Job item
Copy everything from the line containing "The image size is (1500, 1505)." down to the end of the rows, word for word.

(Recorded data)
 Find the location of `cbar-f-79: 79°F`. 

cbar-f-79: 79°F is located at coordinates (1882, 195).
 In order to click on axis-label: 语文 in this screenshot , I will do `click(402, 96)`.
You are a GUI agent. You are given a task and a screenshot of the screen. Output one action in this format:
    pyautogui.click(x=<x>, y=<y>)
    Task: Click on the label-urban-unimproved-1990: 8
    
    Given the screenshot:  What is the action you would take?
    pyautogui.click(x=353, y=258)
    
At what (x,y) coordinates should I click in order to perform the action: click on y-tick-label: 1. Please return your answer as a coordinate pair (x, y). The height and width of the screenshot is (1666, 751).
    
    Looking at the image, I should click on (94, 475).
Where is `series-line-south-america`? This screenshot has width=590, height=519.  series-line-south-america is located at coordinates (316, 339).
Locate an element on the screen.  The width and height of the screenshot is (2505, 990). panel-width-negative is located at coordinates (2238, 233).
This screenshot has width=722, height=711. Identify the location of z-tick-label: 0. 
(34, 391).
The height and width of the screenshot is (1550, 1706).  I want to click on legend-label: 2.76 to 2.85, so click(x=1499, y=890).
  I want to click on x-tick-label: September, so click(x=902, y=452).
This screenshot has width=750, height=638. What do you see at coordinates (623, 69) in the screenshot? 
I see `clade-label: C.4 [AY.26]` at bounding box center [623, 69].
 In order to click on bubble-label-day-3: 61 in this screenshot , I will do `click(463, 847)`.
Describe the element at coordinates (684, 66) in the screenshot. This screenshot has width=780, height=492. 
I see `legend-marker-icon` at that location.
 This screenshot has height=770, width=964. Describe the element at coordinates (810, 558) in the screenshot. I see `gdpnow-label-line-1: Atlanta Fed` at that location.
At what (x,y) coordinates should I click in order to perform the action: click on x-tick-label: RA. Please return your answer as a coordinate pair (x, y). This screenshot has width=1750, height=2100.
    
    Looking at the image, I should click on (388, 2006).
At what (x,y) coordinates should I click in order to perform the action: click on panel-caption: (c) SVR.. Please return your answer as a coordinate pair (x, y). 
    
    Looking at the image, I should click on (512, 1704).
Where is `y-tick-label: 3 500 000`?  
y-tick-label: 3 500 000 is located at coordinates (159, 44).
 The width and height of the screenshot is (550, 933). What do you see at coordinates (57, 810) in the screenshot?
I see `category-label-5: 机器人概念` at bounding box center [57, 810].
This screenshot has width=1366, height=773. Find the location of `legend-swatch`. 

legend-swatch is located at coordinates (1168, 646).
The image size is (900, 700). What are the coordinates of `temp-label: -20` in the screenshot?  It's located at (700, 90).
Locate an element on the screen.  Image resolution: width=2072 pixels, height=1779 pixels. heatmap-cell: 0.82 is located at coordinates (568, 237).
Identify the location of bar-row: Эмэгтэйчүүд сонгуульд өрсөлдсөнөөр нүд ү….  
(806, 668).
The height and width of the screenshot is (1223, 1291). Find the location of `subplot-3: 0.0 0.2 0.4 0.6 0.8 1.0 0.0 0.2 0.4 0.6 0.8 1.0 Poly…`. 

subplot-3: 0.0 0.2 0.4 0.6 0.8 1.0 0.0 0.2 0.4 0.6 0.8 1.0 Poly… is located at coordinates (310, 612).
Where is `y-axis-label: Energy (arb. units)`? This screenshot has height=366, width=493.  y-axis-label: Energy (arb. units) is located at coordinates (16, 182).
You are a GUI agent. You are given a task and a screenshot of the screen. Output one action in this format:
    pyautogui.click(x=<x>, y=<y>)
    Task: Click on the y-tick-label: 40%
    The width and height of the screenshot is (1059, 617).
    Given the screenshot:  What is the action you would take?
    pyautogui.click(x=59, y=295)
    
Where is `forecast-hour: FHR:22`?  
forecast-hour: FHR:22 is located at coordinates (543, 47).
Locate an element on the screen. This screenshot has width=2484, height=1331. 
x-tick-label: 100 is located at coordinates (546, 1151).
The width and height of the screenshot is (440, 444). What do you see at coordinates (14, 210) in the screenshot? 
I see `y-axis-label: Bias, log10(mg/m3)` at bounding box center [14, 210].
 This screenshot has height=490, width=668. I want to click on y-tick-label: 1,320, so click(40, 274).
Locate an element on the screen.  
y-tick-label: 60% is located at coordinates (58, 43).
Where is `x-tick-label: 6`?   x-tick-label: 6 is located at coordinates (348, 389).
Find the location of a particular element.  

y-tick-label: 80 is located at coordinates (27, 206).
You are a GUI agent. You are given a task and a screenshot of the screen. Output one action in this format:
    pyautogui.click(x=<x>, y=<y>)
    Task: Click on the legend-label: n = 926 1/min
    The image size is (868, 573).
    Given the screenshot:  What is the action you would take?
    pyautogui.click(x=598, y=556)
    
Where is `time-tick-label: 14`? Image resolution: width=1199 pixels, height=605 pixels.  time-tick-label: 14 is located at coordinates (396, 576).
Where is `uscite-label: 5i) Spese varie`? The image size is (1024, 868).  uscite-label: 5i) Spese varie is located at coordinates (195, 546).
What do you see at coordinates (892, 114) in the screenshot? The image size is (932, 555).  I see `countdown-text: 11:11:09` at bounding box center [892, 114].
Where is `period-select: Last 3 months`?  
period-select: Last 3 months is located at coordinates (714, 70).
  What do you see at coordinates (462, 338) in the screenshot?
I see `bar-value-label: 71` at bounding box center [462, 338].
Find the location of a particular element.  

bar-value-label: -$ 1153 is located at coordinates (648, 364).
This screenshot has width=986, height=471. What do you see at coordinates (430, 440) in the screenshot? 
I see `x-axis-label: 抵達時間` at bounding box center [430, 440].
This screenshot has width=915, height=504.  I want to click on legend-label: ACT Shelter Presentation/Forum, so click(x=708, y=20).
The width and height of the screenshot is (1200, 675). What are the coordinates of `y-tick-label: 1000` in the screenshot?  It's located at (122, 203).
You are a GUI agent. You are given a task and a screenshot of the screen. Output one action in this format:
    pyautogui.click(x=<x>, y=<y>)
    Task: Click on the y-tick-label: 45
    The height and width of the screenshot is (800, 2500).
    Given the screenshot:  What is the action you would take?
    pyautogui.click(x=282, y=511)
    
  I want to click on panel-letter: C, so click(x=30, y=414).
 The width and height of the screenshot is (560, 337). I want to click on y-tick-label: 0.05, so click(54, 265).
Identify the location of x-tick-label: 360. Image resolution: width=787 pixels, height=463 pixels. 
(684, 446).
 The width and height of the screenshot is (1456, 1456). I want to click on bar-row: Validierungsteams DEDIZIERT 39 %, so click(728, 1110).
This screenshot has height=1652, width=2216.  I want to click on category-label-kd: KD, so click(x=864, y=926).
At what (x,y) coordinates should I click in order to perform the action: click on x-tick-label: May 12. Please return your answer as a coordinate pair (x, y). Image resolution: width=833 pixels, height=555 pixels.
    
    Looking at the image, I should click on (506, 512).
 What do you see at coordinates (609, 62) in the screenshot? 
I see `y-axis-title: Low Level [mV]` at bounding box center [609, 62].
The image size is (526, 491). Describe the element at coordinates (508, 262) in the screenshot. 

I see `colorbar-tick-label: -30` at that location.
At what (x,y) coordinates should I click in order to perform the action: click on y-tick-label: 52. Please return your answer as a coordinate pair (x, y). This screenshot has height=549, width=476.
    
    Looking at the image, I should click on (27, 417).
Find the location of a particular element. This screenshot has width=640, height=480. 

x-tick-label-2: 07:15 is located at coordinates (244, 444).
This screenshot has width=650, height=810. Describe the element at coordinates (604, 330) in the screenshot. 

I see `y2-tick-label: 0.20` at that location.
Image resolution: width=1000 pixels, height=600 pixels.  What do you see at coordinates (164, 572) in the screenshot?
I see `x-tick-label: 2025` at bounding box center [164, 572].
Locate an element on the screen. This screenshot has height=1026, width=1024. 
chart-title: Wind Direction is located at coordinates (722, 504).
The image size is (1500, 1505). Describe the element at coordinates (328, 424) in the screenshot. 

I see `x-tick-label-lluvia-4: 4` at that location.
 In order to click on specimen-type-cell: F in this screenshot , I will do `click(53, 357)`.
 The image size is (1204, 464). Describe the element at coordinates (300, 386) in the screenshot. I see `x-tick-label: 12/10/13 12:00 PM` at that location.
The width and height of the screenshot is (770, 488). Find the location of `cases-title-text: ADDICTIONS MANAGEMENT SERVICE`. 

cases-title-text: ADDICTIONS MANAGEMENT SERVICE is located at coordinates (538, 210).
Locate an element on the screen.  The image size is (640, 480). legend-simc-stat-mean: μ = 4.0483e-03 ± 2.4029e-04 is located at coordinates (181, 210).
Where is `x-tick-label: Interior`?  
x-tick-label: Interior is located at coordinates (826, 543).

Expected answer
The image size is (1500, 1505). Describe the element at coordinates (328, 424) in the screenshot. 

I see `x-tick-label-lluvia-4: 4` at that location.
 In order to click on specimen-type-cell: F in this screenshot , I will do `click(53, 357)`.
 The image size is (1204, 464). Describe the element at coordinates (300, 386) in the screenshot. I see `x-tick-label: 12/10/13 12:00 PM` at that location.
The width and height of the screenshot is (770, 488). Find the location of `cases-title-text: ADDICTIONS MANAGEMENT SERVICE`. 

cases-title-text: ADDICTIONS MANAGEMENT SERVICE is located at coordinates (538, 210).
Locate an element on the screen.  The image size is (640, 480). legend-simc-stat-mean: μ = 4.0483e-03 ± 2.4029e-04 is located at coordinates (181, 210).
Where is `x-tick-label: Interior`?  
x-tick-label: Interior is located at coordinates (826, 543).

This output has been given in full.